人機一体は、開発中の多数のロボットを出展していた。ブースのコンセプトは「2030年代の機械化された工事現場」。同社の人機シリーズは、AI(人工知能)による自動化ではなく、全て人間が操縦する点が大きな特徴である。人間が状況を判断し、ロボットを動かす。これにより、人間を危険でつらい作業から開放するのが狙いだ。
まず紹介したいのは、隣のブースの川重が開発したKaleidoをベースに人機一体がカスタマイズした「零一式カレイド ver.1.0」だ。頭部は、ステレオカメラなどが付いたものに交換。制御ソフトウェアも同社のものに入れ替えており、隣の操縦席から、マスタースレーブ方式で動かす様子を披露していた。

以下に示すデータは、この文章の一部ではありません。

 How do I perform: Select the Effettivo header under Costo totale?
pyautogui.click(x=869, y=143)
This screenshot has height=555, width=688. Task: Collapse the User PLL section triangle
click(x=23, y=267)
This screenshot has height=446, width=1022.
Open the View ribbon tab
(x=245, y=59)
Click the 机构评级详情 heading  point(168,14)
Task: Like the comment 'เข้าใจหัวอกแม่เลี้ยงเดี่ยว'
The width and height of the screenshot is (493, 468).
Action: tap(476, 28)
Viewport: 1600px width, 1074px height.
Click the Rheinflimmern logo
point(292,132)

川重から機体が届けられたのは1カ月前とのことで、それでここまでカスタマイズしたというのも驚きだが、さらに下半身も動かせるようにする予定だという。同社には既に、アスベストが使われている古い電車の解体作業で使えないか、という問い合わせもあったとか。川重にとっても、こうした他社との協力は、メリットが大きそうだ。

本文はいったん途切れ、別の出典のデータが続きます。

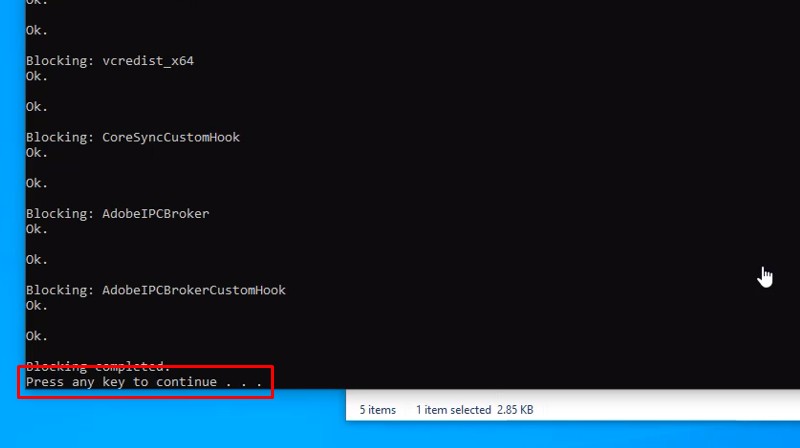Click the word "continue" in the console prompt

[186, 382]
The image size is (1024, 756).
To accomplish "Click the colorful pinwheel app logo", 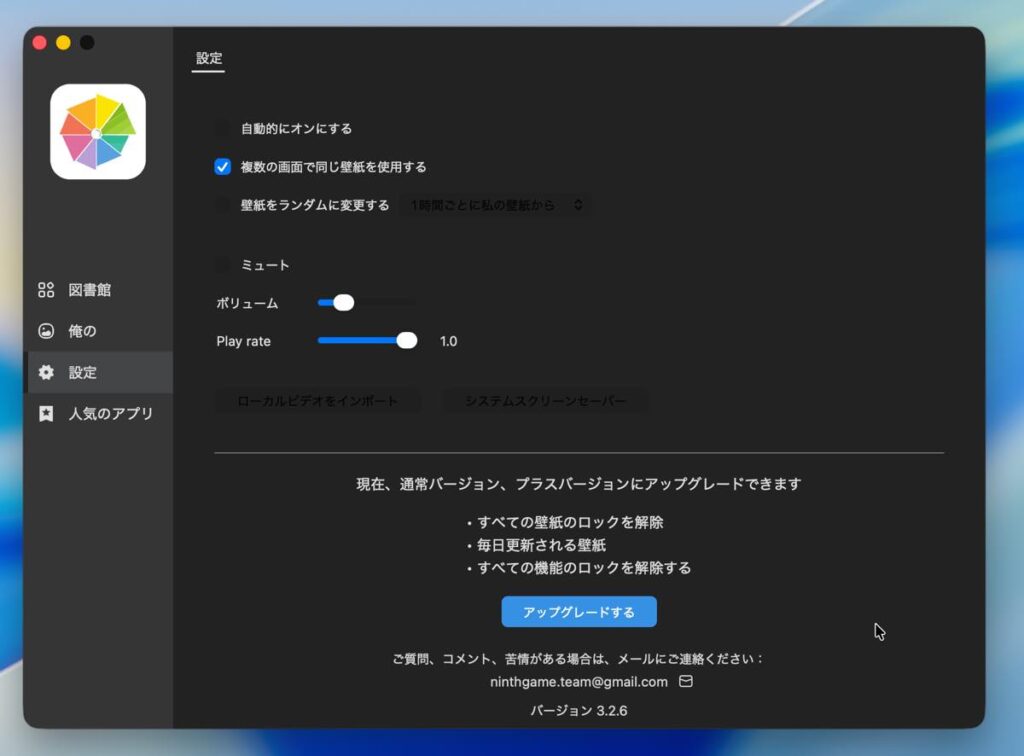I will coord(98,132).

今回が初公開だったのは「零二式人機 ver.1.0」だ。従来の「零式人機」が上半身の双腕型だったのに対し、この零二式は単腕型となるが、パワーを強化。最大150kgまでのハンドリングが可能だという。高所作業車のデッキ上で運用し、重量物を所定の位置に固定、それから人間がボルト締めを行うような使い方が考えられている。

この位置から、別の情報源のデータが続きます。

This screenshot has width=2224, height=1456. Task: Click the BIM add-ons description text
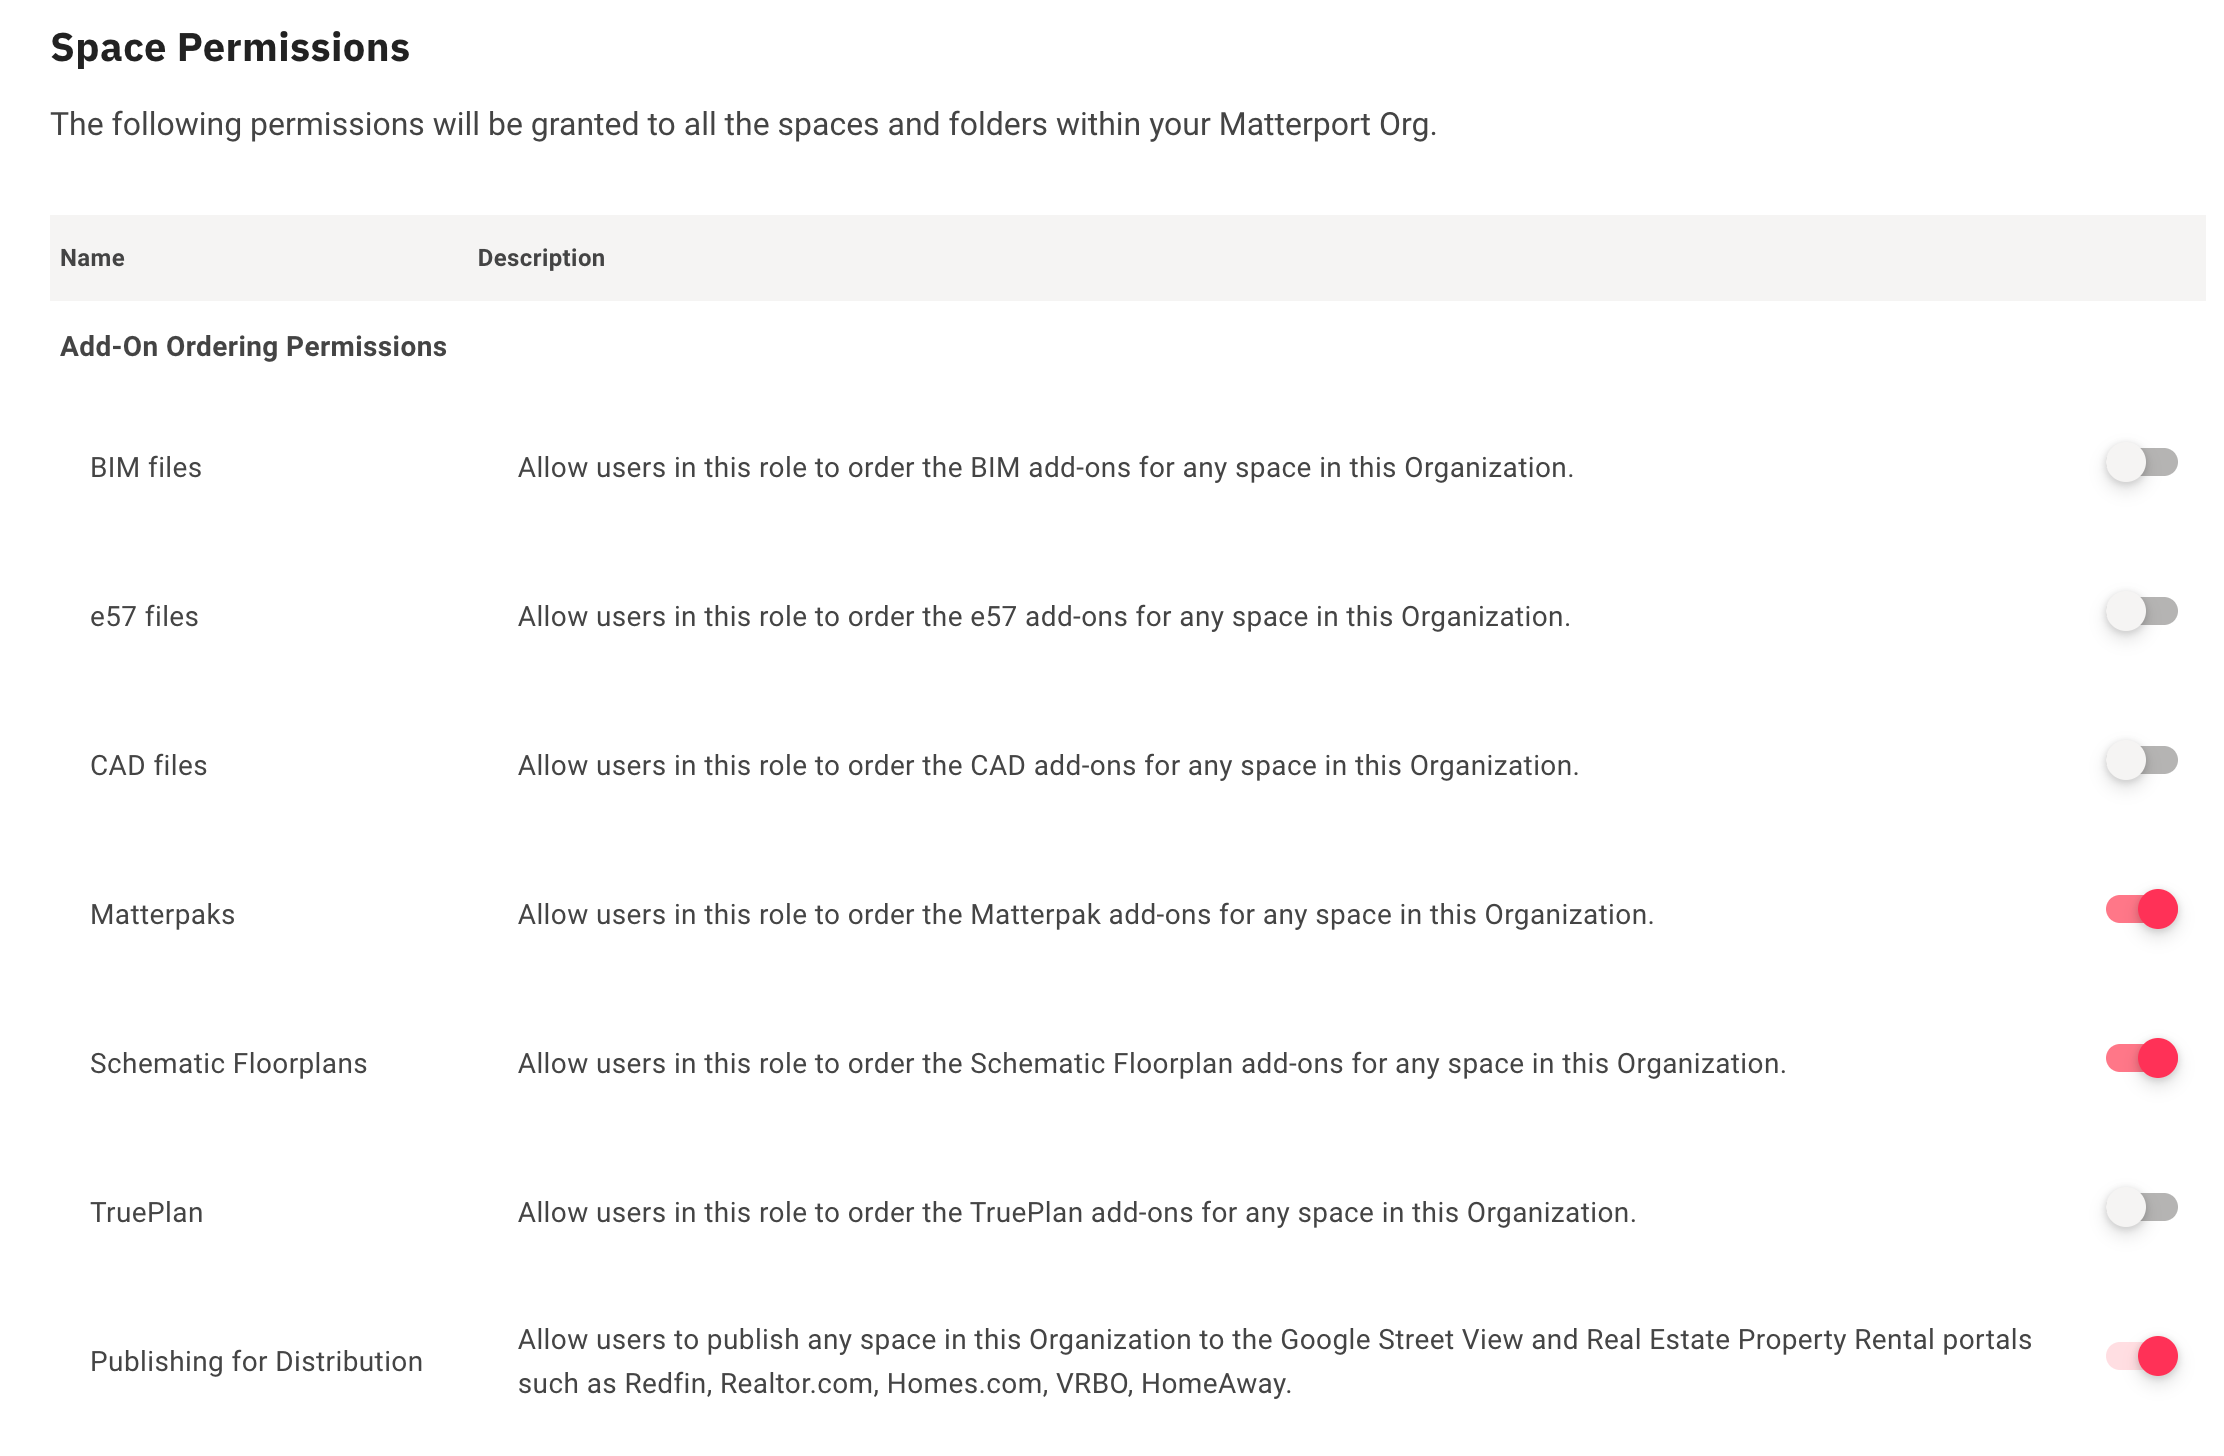pyautogui.click(x=1046, y=466)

また「人機GSP ver.1.3」も興味深かった。これは、竹中土木、東北電力ネットワークと共同開発したもの。従来、橋梁の補強工事などでは、上からクレーンで吊り下げることができなかったため、人力での取り付け作業が行われていた。人機GSPは、耐震補強ブラケットなどの重量物を軽々と動かし、ボルトへの位置合わせも簡単にできるという。